Abstract

European foulbrood (EFB) caused by Melissococcus plutonius is an important bacterial disease of honeybee larvae. M. plutonius strains can be grouped into three genetically distinct groups (CC3, CC12 and CC13). Because EFB could not be reproduced in artificially reared honeybee larvae by fastidious strains of CC3 and CC13 previously, we investigated a method to improve experimental conditions using a CC3 strain and found that infection with a potassium-rich diet enhanced proliferation of the fastidious strain in larvae at the early stage of infection, leading to the appearance of clear clinical symptoms. Further comparison of M. plutonius virulence under the conditions revealed that the representative strain of CC12 was extremely virulent and killed all tested bees before pupation, whereas the CC3 strain was less virulent than the CC12 strain, and a part of the infected larvae pupated. In contrast, the tested CC13 strain was avirulent, and as with the non-infected control group, most of the infected brood became adult bees, suggesting differences in the insect-level virulence among M. plutonius strains with different genetic backgrounds.
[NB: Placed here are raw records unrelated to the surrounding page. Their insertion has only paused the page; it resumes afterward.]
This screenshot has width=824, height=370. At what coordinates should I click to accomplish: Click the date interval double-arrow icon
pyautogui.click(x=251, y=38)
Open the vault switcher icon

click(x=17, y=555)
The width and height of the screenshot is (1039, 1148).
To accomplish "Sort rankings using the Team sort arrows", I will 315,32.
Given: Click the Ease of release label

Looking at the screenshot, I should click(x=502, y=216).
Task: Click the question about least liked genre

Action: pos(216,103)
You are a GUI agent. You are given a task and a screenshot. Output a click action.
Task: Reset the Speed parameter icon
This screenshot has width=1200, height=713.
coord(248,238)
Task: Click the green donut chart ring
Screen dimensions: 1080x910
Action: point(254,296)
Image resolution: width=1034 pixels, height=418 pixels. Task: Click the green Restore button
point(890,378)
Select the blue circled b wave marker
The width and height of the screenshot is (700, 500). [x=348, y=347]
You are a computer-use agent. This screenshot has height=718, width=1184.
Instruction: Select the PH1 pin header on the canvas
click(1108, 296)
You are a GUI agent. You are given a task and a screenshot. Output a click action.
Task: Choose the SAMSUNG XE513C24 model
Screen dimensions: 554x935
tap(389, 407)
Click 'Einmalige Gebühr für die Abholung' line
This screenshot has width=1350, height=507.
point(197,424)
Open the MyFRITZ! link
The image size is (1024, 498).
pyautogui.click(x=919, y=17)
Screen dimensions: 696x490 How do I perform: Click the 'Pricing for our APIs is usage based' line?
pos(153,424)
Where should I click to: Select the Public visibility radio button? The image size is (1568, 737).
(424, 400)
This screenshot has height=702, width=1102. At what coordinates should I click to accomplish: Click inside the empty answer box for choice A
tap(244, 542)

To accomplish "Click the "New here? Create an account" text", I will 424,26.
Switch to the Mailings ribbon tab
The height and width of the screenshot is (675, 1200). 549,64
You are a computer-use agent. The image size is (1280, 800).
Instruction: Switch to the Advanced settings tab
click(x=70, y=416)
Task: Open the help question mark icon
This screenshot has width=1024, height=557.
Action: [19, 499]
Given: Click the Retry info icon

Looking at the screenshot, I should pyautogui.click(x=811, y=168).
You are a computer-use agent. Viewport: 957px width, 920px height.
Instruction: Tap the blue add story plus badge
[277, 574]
These strains and the improved experimental infection method to evaluate their virulence will be useful tools for further elucidation of the pathogenic mechanisms of EFB.

Highlights

  • European foulbrood (EFB) is an important bacterial disease in honeybee larvae; it has spread globally and is recognised as an economically important disease for apiculture

  • M. plutonius DAT606(CC3) against A. mellifera larvae under the experimental condition nos 1 and 2 (Table 1)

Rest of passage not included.